I first followed some advice and set up a knock knock rule to give me access to my router from a remote location, so as a proof of concept I wanted to be notified if someone were to somehow figure out the knock knock rule and gain access to my device. My knock knock rule is just 3 ports that when access in succession remotely will give you 15 seconds to SSH into the device, from there you need to go into the address list table and add your IP address to the SAFE list; once on the SAFE list you will have full access to my device.

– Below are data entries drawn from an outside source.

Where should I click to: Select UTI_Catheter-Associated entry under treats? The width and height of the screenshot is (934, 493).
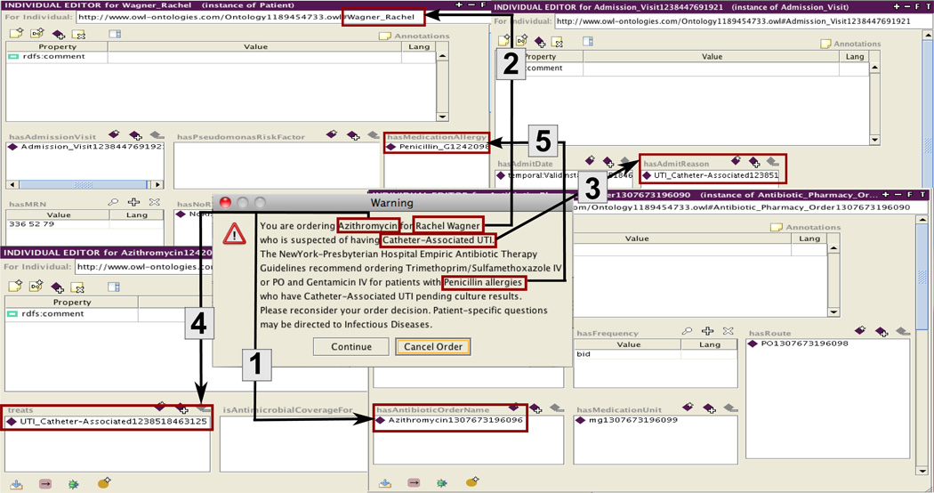108,422
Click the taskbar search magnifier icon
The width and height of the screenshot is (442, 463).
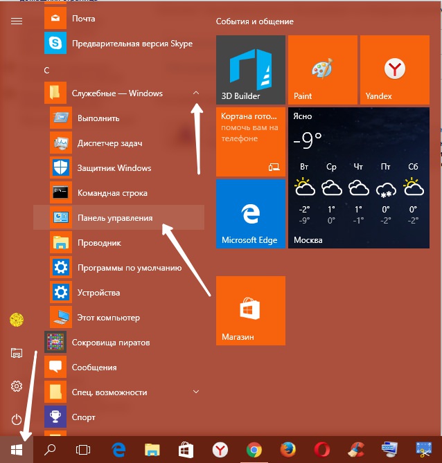coord(50,450)
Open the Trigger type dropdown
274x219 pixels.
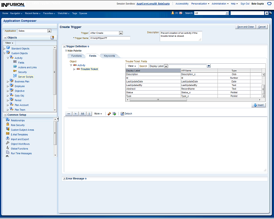tap(121, 33)
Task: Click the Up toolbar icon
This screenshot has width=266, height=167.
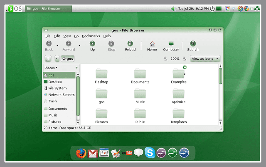Action: [x=92, y=46]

If anyone is interested here is my Windows telnet batch file which knocks on my router to gain access:
telnet myip 1
telnet myip 2
telnet myip 3
ssh myip
Note that I downloaded putty and renamed it to ssh then placed in my system32 folder, then I downloaded the telnet client and placed that there as well. You could also place elsewhere and add environment variables to point to their location, but this way was easy enough.
Now for my RouterOS script:
#Set currSAFEcount to number of IPs in SAFE list
:local currSAFEcount [/ip firewall address-list print count-only where list=SAFE]
:global SAFEcount
#Compare old number of IPs to current in SAFE list
:if ($SAFEcount != $currSAFEcount) do={
:local A
:foreach address in=[/ip firewall address-list find list=SAFE] do={
:set A ($A, [/ip firewall address-list get $address address])
}
:local C
:foreach B in=[$A] do={:set C "$C
$B"}
/tool e-mail send to="email@gmail.com" subject="NEW ADDRESS ADDED TO SAFE LIST" body="$C" tls=yes
:set SAFEcount $currSAFEcount
}
I have this set to run every 5 seconds and I don't see any sort of physical slowdown (I could be wrong though I just haven't noticed anything awry). You need to set up an email client for this to work. If you have a better way to do this or any comments please let me know. I love my little RB751.